This content is part of the Essential Guide: The technological evolution of IT industry leaders: 2000 - 2020

Dell Technologies’ evolution offers hints of its future

Dell’s evolution has led the company from PCs to servers, storage and virtualization. Here, Dell’s storage CTO describes what could come next.

There is no way to predict IT trends accurately two decades out, but Dell Technologies’ recent evolution hints at its future direction.

Dell technologists envision a world in which data silos vanish. Storage for unstructured data -- fueled largely by AI at the edge and multiple clouds -- will outpace demand for traditional storage arrays.

Those developments are in their early stages now. Dell Technologies has keyed in on several overlapping trends it expects will dominate across data centers: autonomous, distributed storage architecture, persistent-memory storage and software-defined everything.

"We're building for the next 20 years. The new assets we are starting to roll out will carry us forward over the next two decades," the typical lifespan for new technologies, said Sudhir Srinivasan, CTO of Dell EMC storage.

Whither the storage array?

It is difficult to handicap IT trends even a few years away, but Srinivasan pointed out constants Dell uses to predict the future.  Just as mainframes persisted through the rise of client-server computing, the internet and the cloud, hardware-based storage arrays will remain for decades.

However, Dell expects its all-flash and hybrid storage hardware will take on a broader role within 21st century data centers.

Rather than an array being merely a repository for data, Srinivasan said the state of the art will require native support of digital transformation across a wide swath of enterprise verticals. Standalone external storage networks will be re-architected as software-driven targets, with the real focus on squeezing more value from volumes of ever-increasing data.

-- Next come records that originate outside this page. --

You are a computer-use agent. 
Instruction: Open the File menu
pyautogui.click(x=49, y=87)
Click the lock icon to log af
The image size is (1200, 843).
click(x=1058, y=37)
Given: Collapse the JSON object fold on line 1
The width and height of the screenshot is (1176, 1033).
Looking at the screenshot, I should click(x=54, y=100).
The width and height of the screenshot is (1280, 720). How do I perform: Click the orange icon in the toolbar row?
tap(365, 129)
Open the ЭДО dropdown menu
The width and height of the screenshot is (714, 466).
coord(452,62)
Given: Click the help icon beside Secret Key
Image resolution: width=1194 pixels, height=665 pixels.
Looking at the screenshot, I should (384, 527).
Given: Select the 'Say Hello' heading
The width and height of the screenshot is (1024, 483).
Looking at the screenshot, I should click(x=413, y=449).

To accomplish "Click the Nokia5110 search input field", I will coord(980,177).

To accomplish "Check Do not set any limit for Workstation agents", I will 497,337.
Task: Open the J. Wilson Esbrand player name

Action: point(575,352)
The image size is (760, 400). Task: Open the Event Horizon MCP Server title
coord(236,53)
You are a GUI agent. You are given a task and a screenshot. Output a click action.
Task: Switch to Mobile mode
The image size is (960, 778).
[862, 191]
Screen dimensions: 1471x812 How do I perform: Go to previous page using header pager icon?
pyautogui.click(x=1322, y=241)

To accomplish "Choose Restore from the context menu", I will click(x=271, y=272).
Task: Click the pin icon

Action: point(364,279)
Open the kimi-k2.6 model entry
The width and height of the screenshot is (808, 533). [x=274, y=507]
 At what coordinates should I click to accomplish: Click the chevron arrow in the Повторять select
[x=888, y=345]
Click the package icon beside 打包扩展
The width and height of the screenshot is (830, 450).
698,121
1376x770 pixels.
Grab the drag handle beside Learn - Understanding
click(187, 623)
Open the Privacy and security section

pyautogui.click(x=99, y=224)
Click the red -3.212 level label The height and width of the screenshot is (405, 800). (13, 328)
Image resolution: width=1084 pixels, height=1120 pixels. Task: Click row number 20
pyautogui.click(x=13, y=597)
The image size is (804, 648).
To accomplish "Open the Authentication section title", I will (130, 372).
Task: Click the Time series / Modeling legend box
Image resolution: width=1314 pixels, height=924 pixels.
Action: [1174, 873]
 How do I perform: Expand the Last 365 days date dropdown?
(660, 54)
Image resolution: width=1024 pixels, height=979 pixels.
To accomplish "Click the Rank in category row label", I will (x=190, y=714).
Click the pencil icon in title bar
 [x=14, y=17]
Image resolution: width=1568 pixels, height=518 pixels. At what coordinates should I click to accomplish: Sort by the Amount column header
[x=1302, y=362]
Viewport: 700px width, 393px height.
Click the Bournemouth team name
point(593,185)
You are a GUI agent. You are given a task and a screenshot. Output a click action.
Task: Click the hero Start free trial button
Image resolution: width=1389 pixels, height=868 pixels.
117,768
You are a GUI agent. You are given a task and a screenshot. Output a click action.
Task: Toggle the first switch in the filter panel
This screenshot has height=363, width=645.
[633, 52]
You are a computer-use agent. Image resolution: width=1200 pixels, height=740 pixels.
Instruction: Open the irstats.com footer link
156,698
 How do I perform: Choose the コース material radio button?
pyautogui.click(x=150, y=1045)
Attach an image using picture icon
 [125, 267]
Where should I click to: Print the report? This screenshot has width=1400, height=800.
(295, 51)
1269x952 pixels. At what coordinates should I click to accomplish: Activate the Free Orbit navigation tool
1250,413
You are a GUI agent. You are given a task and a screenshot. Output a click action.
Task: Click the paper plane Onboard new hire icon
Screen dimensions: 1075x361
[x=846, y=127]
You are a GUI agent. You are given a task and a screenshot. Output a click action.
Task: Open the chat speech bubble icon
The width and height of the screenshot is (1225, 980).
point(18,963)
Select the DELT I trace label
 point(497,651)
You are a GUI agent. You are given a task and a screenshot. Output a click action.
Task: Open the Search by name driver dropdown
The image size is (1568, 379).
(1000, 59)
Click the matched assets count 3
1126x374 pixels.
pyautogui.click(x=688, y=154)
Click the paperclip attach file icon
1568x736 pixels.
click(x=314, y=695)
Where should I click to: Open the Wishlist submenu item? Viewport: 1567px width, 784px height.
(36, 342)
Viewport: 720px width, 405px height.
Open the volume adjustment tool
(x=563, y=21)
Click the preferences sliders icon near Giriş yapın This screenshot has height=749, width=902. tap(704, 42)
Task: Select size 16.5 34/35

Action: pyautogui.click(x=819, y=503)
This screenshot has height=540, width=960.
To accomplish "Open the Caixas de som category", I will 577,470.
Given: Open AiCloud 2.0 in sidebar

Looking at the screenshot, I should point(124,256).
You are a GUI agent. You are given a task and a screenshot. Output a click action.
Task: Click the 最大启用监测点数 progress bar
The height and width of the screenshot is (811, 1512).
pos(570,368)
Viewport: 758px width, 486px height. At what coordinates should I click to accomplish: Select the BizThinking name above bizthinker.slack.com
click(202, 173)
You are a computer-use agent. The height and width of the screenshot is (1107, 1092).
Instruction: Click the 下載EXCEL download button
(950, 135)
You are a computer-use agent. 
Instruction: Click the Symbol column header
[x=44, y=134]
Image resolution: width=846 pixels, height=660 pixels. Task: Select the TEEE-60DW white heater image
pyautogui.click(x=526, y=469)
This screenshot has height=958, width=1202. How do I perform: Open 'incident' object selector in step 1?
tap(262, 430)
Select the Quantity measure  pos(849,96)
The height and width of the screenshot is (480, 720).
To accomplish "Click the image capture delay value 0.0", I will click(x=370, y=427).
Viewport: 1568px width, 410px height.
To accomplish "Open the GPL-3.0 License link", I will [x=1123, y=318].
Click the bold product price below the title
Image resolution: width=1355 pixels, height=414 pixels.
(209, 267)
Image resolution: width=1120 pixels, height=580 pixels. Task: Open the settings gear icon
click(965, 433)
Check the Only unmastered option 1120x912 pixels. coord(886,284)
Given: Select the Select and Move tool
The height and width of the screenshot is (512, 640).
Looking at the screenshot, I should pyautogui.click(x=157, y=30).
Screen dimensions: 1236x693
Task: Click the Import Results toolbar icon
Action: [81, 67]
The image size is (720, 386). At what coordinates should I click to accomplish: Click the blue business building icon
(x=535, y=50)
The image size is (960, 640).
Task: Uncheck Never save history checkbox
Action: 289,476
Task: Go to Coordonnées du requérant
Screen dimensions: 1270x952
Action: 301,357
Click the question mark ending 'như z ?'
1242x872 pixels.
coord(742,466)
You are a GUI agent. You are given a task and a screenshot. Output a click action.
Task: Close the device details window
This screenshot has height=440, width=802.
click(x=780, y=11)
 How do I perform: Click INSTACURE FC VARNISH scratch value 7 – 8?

Sudhir Srinivasan, CTO, storage division, Dell TechnologiesSudhir Srinivasan

"We will still have storage arrays [in the industry], just as we still have mainframes. But the bulk of storage, and infrastructure in general, is going to be consumed in a software-defined form," Srinivasan said.

The redefinition of hardware goes deeper than embedding hardware management in software, Srinivasan said. Over the next two decades, "self-driving storage systems" will become a reality as Dell storage customers standardize on autonomous infrastructure.

"We're also changing the way we develop software. Instead of building every product for a monolithic stack, [containing] multimillion lines of code, we're containerizing individual components within the stack," he said.

Persistent memory: Not a flash in the pan

The emergence of storage class memory also fits into the future of Dell storage. Although it lags behind NVMe flash in coming to market, persistent memory storage provides an apt media for data-intensive workloads for AI and machine learning.

Dell is investing in memory-based access now to test and design storage hardware. Srinivasan said these systems will be able to seamlessly handle massive data storage and analytics simultaneously.

"Software-defined and memory-centric compute is a going to be a big change for storage architecture," he said. "The storage (hardware) stacks flip from the block I/O to a load-store way of doing I/O. That will unlock the next quantum jump in performance."

Data-only clouds will gather

Amazon Web Services is the most dominant public cloud provider, but it was designed initially for burstable compute, not storage. Running analytics in the cloud gets expensive, especially if you need to import it back on-premises. Plus, there is no way to run analytics on the same data in multiple public clouds at the same time.

Dell has an assortment of cloud tools now, with VMware virtualization on Dell PowerEdge servers and Dell EMC storage arrays. Further delineation will lead to "data clouds" becoming an enterprise staple, Srinivasan said. In the future, Dell expects to partner with data-only cloud providers that locate in proximity to major compute clouds.

"A data cloud stores only your data and adds low-latency, high-speed access to all the public clouds for spiky compute. That gives you the best of both worlds: the ability to flip between compute clouds, and governance and control of your data," leading to higher SLAs and better data agility, Srinivasan said.

What is the successor to VxRail hyper-convergence?

Dell EMC leads the hyper-converged infrastructure sector with its VxRail product, which can be traced to EMC. HCI adoption is mostly confined to core data centers today, but Dell expects to broaden its hyper-converged platform as more workloads move to the edge.

"Because of the need to keep things small, scalable and easy to operate, we think the edge is perfectly ripe for a hyper-converged approach," Srinivasan said.

Companies already express a desire to scale compute and storage independently, sometimes known as disaggregation. By 2040, it’s entirely possible Dell will sell systems that make traditional HCI obsolete.

"I think you'll see some new architectures emerge that will blur the lines between traditional and hyper-converged in the data center," Srinivasan said.